Per favore, qualcuno mi dica che l’han fatto apposta, che l’Europa League non la voleva nessuno. Come la Coppa Italia. Se non è vero, c’è da arrossire di vergogna. Soprattutto perché questo Napoli è sceso in campo dopo la mirabile Notte di Glasgow (mi ha ricordato un romanzo del napoletanissimo Luigi Compagnone) interpretata dalla Juventus con grande classe europea. Brucia, il confronto. Lassù, i bianconeri lucidi e assatanati insieme, secondo spirito di Antonio Conte. Qui, una squadra scombinata e smarrita, ferita dal solito turnover sulla pelle di Hamsik che stavolta, tuttavia, entrato nella ripresa è riuscito a dar forza e idee solo a se stesso.
Spiace per Mazzarri, per molti versi un maestro: l’Europa non gli si addice e anche i volonterosi, fisici e audaci cechi del Viktoria Plzen lo hanno costretto alla poco onorevole resa per tre a zero, un’insolenza mai prima subìta dal Napoli nelle Coppe Uefa. Il disastro s’è palesato fin dalle prime battute, quando s’è vista la squadra azzurra cedere sul piano del ritmo e della volontà mentre gli avversari – reduci da lungo riposo e animati dal confronto con un nobile competitore – hanno apertamente cercato una notte di gloria. Trovandola senza fatica.
Bucaccio di Donadel e El Kaddouri e al 28’ Darida va in gol. T’aspetti una maschia reazione (si dice così). Inutilmente.

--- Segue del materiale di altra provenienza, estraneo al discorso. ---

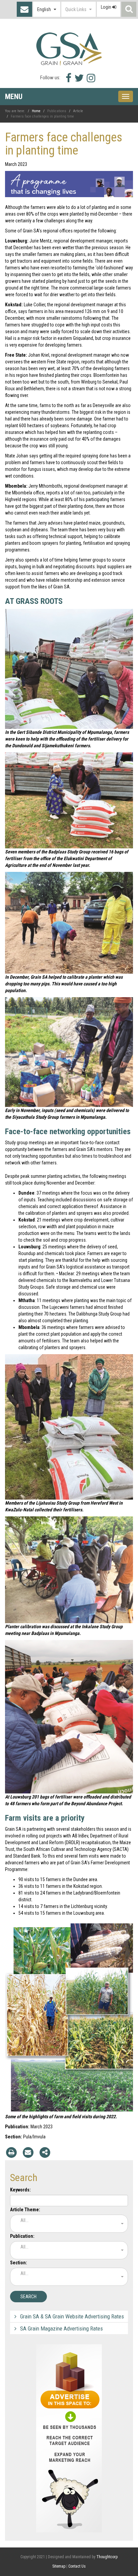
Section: (18, 2262)
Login (106, 7)
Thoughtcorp (107, 2557)
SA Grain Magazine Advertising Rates (61, 2328)
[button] (46, 9)
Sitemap (58, 2566)
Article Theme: (25, 2209)
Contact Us (24, 9)
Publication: (22, 2236)
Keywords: (20, 2189)
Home (36, 111)
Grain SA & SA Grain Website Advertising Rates (72, 2316)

Con la difesa azzurra pronta a mille distrazioni (e vi raccomando il pennellone Rolando: ai miei tempi si diceva generosamente “rivedibile” per evitare la stroncatura) e il centrocampo disastrato dal turnover con Donadel capace d’imbrocchire anche Dzemaili, questo è il peggior Napoli di sempre.
Lavora come un modesto operaio Cavani (fantastica la sua reazione da puro difensore al 76’, quando viene atterrato e neanche se n’avvede, riparte e cerca di rianimare l’intera squadra ma è proprio lì, al 78’, che Rajtoral, su scandalosa distrazione di Zuniga, realizza il 2-0 che gli era stato negato al 65’) ma quando arriva in zona gol – tre volte nel primo quarto d’ora della ripresa – non ha precisione nè tiro.
Mazzarri si muove, ma sembra fuori giri anche lui: va sul 4-3-3 chiamando Calaiò a fianco di Pandev e Cavani, ma inutilmente, non c’è lucidità nè coodinazione, il Viktoria non è la Lazio che si è lasciata mettere sotto da un turbine offensivo e ha concesso il pari. Un lungo passaggio di Rolando a Calaiò rasenta le comicità, Zuniga sbaglia un’occasione d’oro e l’unico guerriero in servizio, Hamsik, si vede parare un capolavoro dall’audace Kozacik. La schema “viva il parroco” raggiunge il giusto effetto: terzo gol ceco lo firma Tecl, sostituto perfetto che finisce fa cliente davanti a De Sanctis e lo ferisce insieme al popolo del San Paolo umiliato e offeso. Ho guardato Cavani in faccia: aveva l’aria di uno sul punto di sbottare e chiedere licenza d’andarsene. Hamsik no. Hamsik è il Napoli, anche nella sera delle beffe. Se c’è una speranziella, per il ritorno, ha il suo nome.